David Gaider Explains Why Dragon Age 2 Was "The Project Of Multiple Regrets"

Dragon Age 2 is a mixed bag. Sandwiched between the incredible Dragon Age: Origins and the quite good Dragon Age: Inquisition, it’s undeniably the least loved entry in Bioware’s fantasy franchise. While it has many problems that both critics and fans alike have been quick to point out, there are some worthwhile story elements and characters that make it deserving of at least one playthrough. And let’s not forget that everyone’s favorite – or least favorite – story-telling dwarf Varric made his debut in this game as well. So it’s a noteworthy sequel even if it doesn’t live up to what came before or after it.

Regardless, the game’s writer David Gaider seems to be acutely aware of it’s shortcomings. In a series of Twitter posts made about Dragon Age 2’s troubled development, Gaider went into detail about what he would do if he could do a Zach Snyder-esque cut of the game.

The fact that Gaider labels Dragon Age 2 as “The Project Of Multiple Regrets” says a lot about his experience with the game. Quite a few good ideas had to be cut during its development. Many of which Gaider wishes could be restored in some way.

First, he wishes that the progressive changes that were meant to alter the city of Kirkwall could be put back in. This would have made a lot of sense to include in the game since the plot takes place over the course of a few years yet the city remains mostly unchanged. Gaider mentions that once the progressive elements were cut they should have changed the narrative’s timeline to months instead of years, but that was never done.

As you might suspect, there were many stories and questlines that got left on the cutting room floor. If you played as a mage, Hawke was meant to have a quest where he almost becomes an abomination. There were many parts of the game’s third act that were supposed to allow the conflict between Templars and Mages to build more naturally. Gaider mentions that he would have liked to make changes to the boss battle with Meredith and add in an option to not side with either faction at the end.

There’s also one additional line of dialogue that would have been nice for us to have:

Because seriously, Anders was a crazy jerk.

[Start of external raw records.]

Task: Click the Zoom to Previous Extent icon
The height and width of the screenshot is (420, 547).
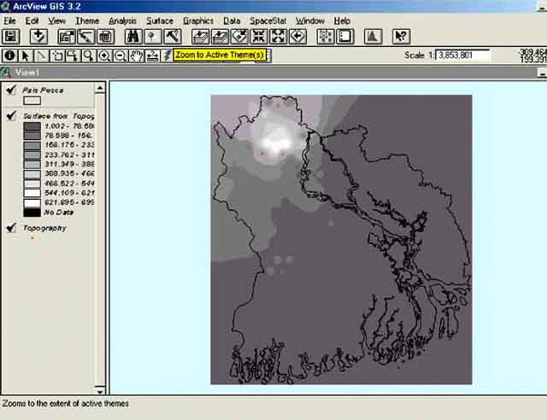Action: point(297,37)
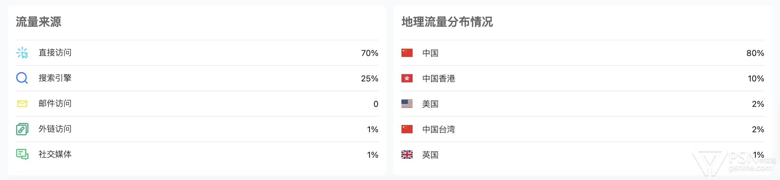
Task: Click the green external link icon
Action: pyautogui.click(x=22, y=129)
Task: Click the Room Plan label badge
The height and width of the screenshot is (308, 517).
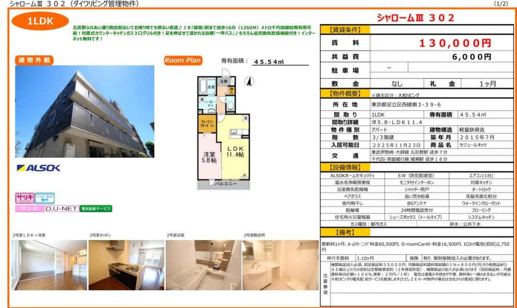Action: coord(183,60)
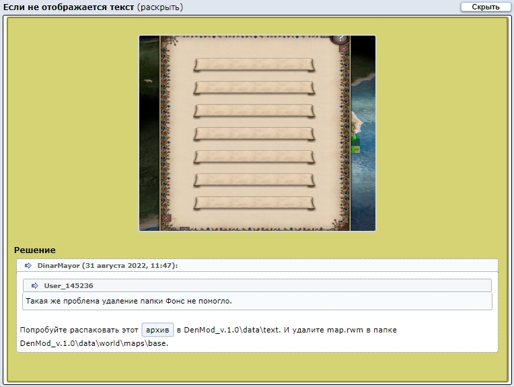Select the fifth blank parchment banner
514x387 pixels.
(x=254, y=157)
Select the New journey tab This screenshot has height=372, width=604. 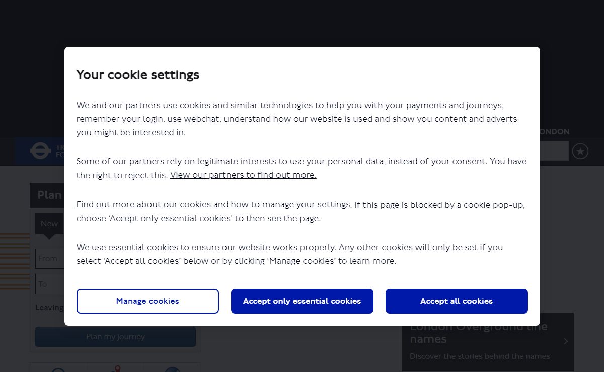[x=49, y=224]
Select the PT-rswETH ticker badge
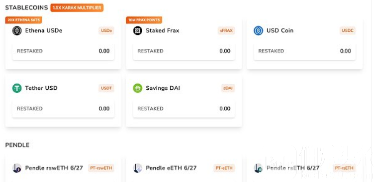 coord(101,168)
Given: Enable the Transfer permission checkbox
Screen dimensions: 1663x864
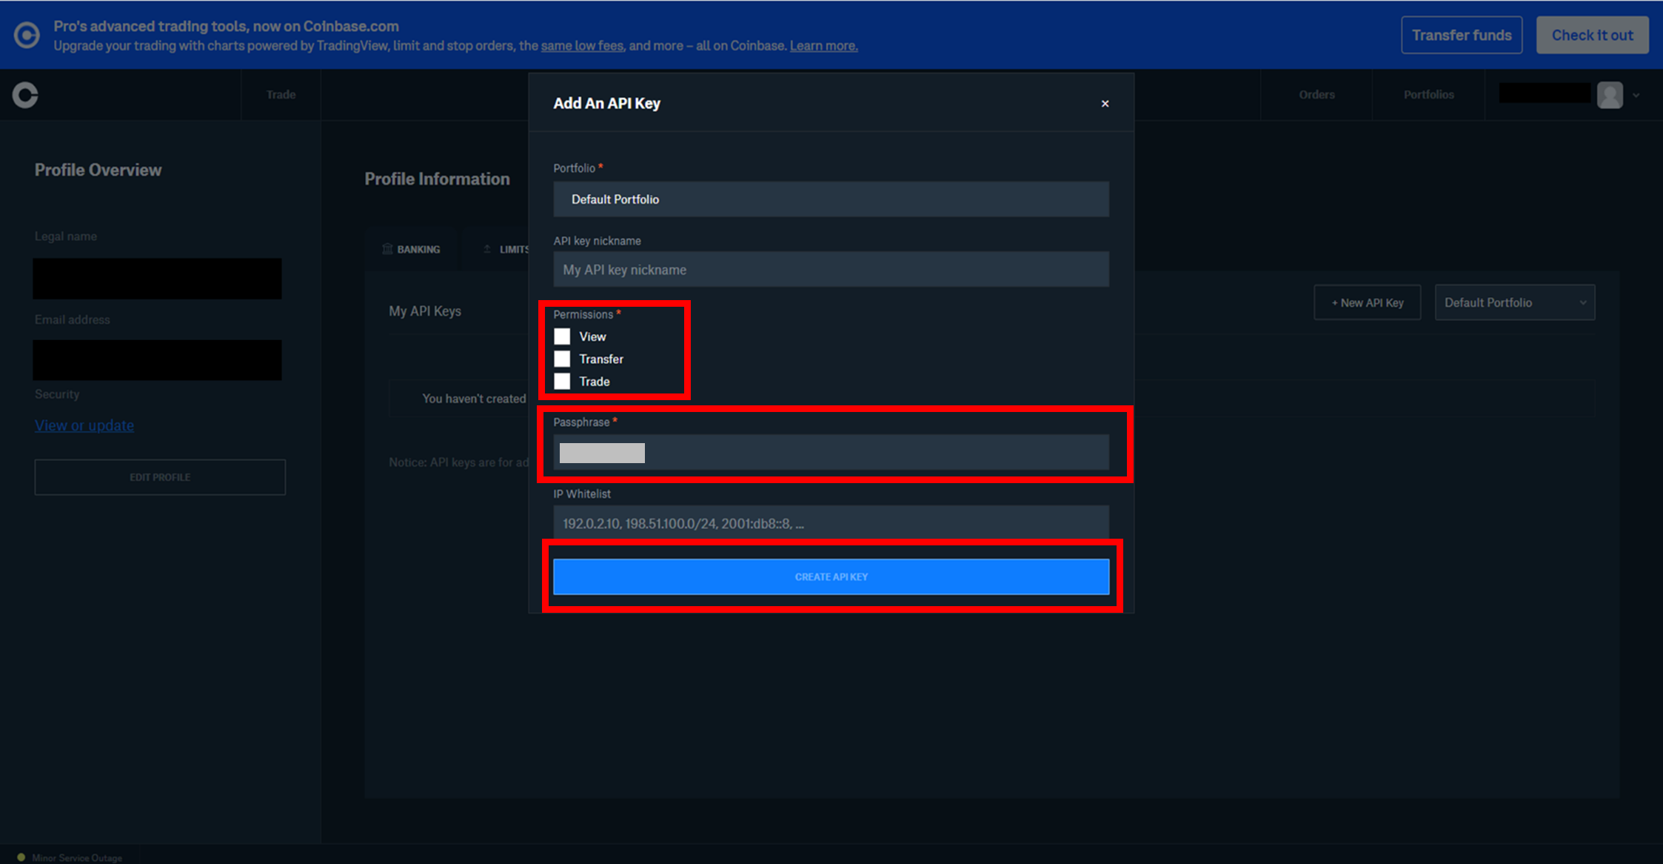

There’s quite a few other relevations about Dragon Age 2’s development and things that Gaider wishes had made it into the game, which you can check out on his Twitter feed. It’s a pretty interesting read, although his claim that EA may consider Dragon Age 2 to be “its embarrassing red-headed stepchild” doesn’t seem very likely in a reality where Anthem exists. Because nothing is more embarrassing than Anthem.